The New York Times last year uncovered a scandal about prostate brachytherapy procedures at the Veterans Affairs Medical Center in Philadelphia: A single radiation oncologist had allegedly botched more than three-fourths of the prostate brachytherapy procedures performed at the hospital during a six-year period.
Treatment problems ranged from brachytherapy seeds placed in healthy organs to inadequate radiation dose levels in patients. The article also claimed that lack of quality control and peer review at the Philadelphia VAMC allowed the errors to go undetected for six years (The New York Times, June 21, 2009).
The situation prompted a flurry of government activity: Both houses of Congress called veterans affairs committee meetings, while the Nuclear Regulatory Commission (NRC) launched its own investigation and found that the hospital had committed multiple safety violations in its prostate brachytherapy program.

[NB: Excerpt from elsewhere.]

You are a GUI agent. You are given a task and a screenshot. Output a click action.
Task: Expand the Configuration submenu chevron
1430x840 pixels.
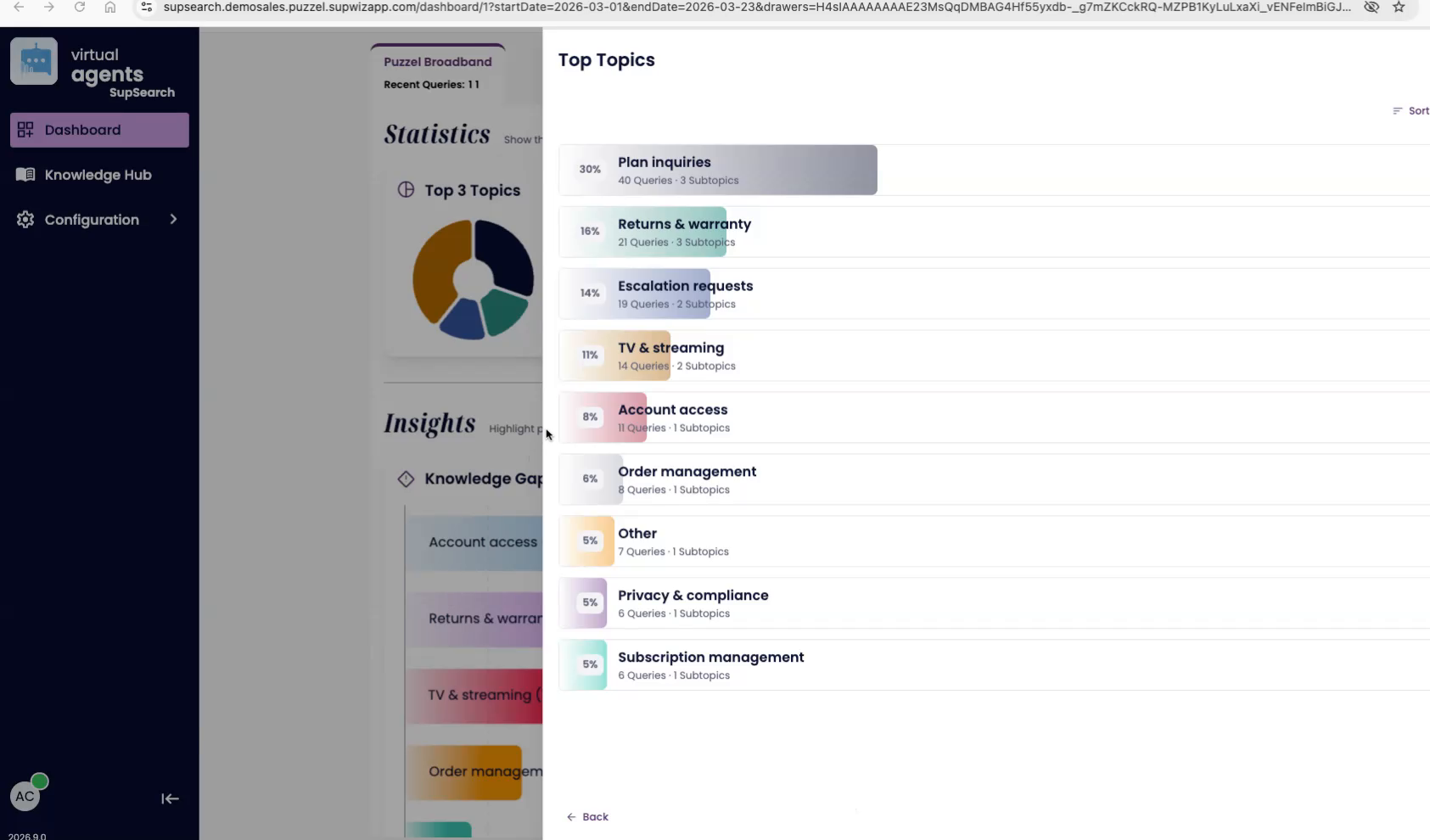pos(173,220)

The NRC also looked at other prostate brachytherapy programs in the VA systems, but reported that, while the agency did identify some problems, these issues did not reach what it called "widespread programmatic breakdown that afflicted [the] VA Philadelphia."
Just last month, the NRC proposed a $227,500 fine against the U.S. Department of Veterans Affairs (VA) for violations of NRC regulations associated with errors at the Philadelphia facility.

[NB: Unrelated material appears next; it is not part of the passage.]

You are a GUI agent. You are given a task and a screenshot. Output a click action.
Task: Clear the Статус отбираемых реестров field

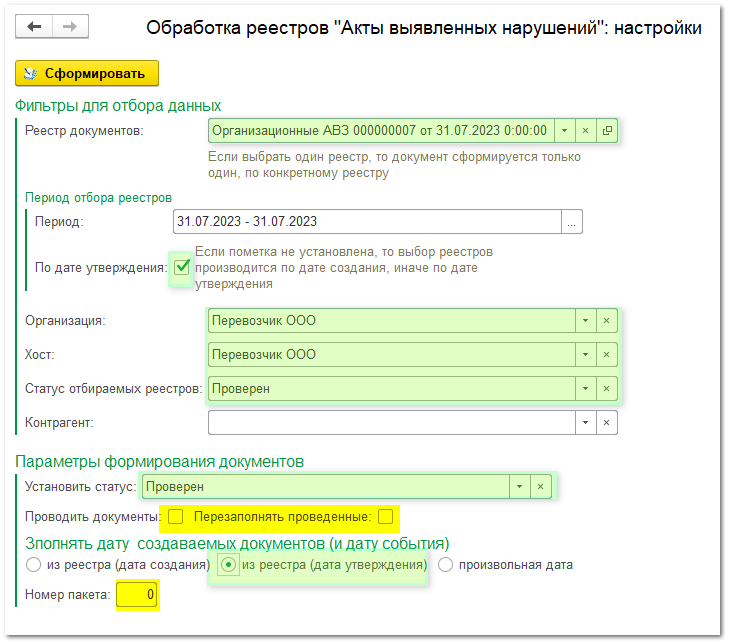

For those who perform prostate brachytherapy, the Philadelphia VAMC case was a shocker; even the most minimal standards for performing the procedure seemed to have been ignored, such as using follow-up CT scans to view and evaluate seed placement after the procedures and calculate radiation dosages.
Still, physician-experts who testified before Congress in July 2009 were quick to point out that the Philadelphia story was the exception and not the rule. "Each year, there are approximately 50,000 brachytherapy treatments performed in the U.S." said W. Robert Lee, MD, a professor of radiation oncology at Duke University in Durham, N.C., who testified before Congress on behalf of ASTRO.

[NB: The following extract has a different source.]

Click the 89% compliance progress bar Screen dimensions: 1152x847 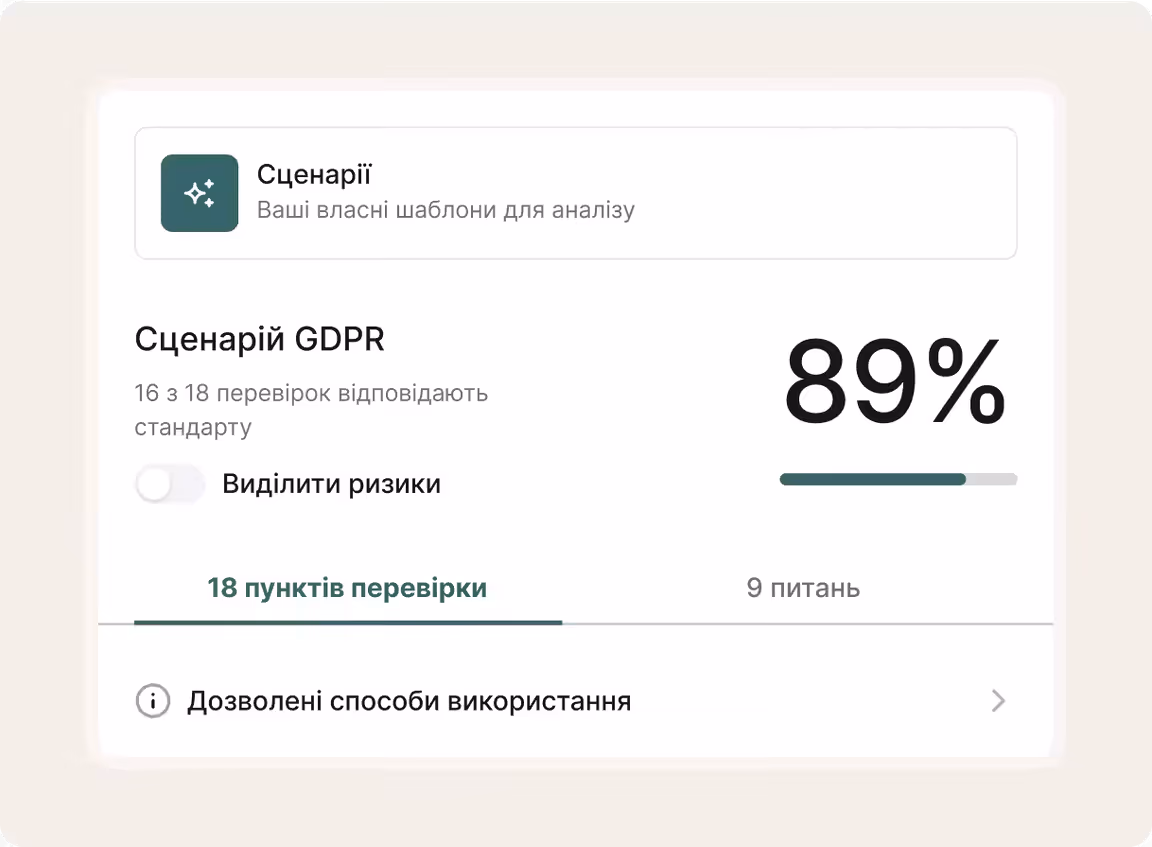click(897, 479)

"Even with [the events that occurred within the VA], only about 0.22% of the procedures nationwide resulted in a reportable event in 2008. Brachytherapy is an extremely safe and effective procedure," Dr Lee said.
It's a point that proponents are keen to drive home: This state-of-the art, and often highly successful, treatment option should not be judged by the mistakes made at one institution. In fact, the American Brachytherapy Society (ABS) is in the process of updating its 10-year-old guidelines to reflect advances in the field.
"There is an enormous body of literature and data on thousands of patients over the last 20 years showing that patients have been successfully treated with brachytherapy in the United States and Europe," said Eric Horwitz, MD, ABS president. "The case of the Philadelphia VA highlights the need for consensus and strict guidelines."
Oncology News International spoke with Dr. Horwitz and other experts about the current state of prostate brachytherapy. They offered advice to referring physicians and their patients on how to determine if the treatment—and the physician performing the treatment—is their best bet.
"We know that our outcomes, our control of PSA, and our disease-free survival are tied to adherence to guidelines," said Nathan Bittner, MD, an ABS board member. The cases at the Philadelphia VAMC were "unfortunate, and set the field of brachytherapy back a great deal. It underscores the importance of standards in our field."